> **Task brief**: Compute how many lines in the data below contain "computer"; answer only with that number.

☆ ☆ ☆

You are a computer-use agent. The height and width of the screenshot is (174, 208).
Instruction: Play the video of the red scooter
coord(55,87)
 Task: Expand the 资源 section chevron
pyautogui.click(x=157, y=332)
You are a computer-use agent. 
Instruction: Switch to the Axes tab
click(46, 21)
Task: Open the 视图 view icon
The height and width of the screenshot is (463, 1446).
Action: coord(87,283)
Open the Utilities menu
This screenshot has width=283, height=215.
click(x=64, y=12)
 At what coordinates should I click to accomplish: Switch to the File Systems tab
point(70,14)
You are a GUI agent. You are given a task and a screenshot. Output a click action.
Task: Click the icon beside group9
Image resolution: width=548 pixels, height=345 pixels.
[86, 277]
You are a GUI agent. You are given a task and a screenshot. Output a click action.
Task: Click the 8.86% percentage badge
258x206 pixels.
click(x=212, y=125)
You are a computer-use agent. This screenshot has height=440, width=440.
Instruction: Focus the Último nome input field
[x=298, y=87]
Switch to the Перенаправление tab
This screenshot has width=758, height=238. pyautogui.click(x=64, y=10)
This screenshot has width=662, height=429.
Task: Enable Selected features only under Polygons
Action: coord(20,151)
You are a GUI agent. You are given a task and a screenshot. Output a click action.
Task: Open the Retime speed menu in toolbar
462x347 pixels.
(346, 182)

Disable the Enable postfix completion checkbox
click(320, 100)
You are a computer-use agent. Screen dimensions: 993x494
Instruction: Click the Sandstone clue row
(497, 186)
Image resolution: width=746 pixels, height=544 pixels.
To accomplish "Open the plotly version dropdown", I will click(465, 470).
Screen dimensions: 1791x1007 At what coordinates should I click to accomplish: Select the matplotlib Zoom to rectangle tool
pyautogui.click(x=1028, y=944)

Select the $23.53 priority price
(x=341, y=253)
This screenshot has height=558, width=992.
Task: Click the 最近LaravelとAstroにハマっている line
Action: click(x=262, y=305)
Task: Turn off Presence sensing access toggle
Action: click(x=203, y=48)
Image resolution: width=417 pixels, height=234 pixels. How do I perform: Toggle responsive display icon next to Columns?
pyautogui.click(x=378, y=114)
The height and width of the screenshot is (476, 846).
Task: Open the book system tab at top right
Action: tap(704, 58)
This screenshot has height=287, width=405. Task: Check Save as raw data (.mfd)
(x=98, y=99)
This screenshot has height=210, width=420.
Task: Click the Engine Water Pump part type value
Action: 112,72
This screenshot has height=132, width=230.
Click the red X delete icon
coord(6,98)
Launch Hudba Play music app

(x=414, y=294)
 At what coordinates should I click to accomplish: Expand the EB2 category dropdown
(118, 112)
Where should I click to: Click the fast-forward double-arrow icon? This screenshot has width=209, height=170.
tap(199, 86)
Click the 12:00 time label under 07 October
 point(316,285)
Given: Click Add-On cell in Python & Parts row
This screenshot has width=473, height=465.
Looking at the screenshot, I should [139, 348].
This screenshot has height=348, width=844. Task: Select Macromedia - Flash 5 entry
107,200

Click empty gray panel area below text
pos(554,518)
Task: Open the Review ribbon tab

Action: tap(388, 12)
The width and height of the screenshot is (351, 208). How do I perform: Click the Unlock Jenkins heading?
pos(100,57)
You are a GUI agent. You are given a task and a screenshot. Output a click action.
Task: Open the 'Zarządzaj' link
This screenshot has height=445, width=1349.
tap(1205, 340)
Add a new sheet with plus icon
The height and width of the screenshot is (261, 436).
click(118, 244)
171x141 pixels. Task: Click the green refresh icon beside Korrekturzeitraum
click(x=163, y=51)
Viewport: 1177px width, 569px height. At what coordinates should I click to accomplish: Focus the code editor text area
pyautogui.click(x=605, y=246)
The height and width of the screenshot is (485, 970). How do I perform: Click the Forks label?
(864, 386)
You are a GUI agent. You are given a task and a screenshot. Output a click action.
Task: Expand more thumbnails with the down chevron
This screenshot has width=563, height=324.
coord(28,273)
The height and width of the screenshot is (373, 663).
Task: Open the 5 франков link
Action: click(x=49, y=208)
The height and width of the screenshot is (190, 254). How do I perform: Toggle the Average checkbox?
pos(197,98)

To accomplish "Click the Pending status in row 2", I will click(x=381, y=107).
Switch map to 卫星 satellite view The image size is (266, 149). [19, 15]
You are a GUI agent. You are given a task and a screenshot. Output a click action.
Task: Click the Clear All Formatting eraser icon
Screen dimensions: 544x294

☆ ☆ ☆

> **Task response**: 4